**Short exercise:** Starting with the line with "Given: Click the blue verified badge" and going on through the line with "will [1152, 47].", give those lines of the listing again, changing "verified badge" to "checkmark badge" and leaving everything else the same.

Records from a pointing dataset
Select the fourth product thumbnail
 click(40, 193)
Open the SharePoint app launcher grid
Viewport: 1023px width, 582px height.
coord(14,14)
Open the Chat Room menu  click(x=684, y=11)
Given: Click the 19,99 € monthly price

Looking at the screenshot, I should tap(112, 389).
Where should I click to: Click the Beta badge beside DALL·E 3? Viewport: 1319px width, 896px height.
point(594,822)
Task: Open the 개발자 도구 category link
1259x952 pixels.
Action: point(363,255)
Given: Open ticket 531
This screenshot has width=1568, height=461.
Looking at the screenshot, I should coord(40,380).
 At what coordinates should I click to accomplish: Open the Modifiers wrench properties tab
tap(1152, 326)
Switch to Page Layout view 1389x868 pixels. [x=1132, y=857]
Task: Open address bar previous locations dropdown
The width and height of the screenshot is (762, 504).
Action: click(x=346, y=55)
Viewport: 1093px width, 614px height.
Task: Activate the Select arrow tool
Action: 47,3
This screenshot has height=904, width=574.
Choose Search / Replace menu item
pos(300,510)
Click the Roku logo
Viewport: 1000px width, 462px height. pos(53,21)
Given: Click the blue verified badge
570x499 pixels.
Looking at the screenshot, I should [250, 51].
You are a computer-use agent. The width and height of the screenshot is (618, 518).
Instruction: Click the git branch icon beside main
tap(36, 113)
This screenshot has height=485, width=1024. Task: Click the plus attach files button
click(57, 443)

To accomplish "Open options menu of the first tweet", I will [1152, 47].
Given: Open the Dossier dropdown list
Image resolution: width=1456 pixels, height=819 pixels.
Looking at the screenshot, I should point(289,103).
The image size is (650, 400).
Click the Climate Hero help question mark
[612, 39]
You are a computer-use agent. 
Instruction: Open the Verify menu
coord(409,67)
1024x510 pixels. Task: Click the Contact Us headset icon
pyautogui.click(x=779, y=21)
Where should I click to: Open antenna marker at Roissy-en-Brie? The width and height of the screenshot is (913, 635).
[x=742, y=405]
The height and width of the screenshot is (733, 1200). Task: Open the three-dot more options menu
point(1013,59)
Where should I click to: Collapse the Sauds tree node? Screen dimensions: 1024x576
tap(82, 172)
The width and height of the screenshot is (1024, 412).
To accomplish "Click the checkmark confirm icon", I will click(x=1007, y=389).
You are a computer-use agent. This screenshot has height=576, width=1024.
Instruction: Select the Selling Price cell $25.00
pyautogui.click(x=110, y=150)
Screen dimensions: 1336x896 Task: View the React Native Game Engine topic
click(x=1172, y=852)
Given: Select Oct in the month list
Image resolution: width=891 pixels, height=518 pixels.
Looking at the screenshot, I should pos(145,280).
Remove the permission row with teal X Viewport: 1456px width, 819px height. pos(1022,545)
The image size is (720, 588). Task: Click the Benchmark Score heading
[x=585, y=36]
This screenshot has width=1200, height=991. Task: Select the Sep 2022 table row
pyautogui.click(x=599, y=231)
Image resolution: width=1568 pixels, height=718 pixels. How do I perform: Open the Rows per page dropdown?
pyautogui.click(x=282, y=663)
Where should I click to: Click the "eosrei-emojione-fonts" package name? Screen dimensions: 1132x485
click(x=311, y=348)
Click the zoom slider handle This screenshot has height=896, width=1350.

**Expected answer:**
Given: Click the blue checkmark badge
570x499 pixels.
Looking at the screenshot, I should [250, 51].
You are a computer-use agent. The width and height of the screenshot is (618, 518).
Instruction: Click the git branch icon beside main
tap(36, 113)
This screenshot has height=485, width=1024. Task: Click the plus attach files button
click(57, 443)

To accomplish "Open options menu of the first tweet", I will [1152, 47].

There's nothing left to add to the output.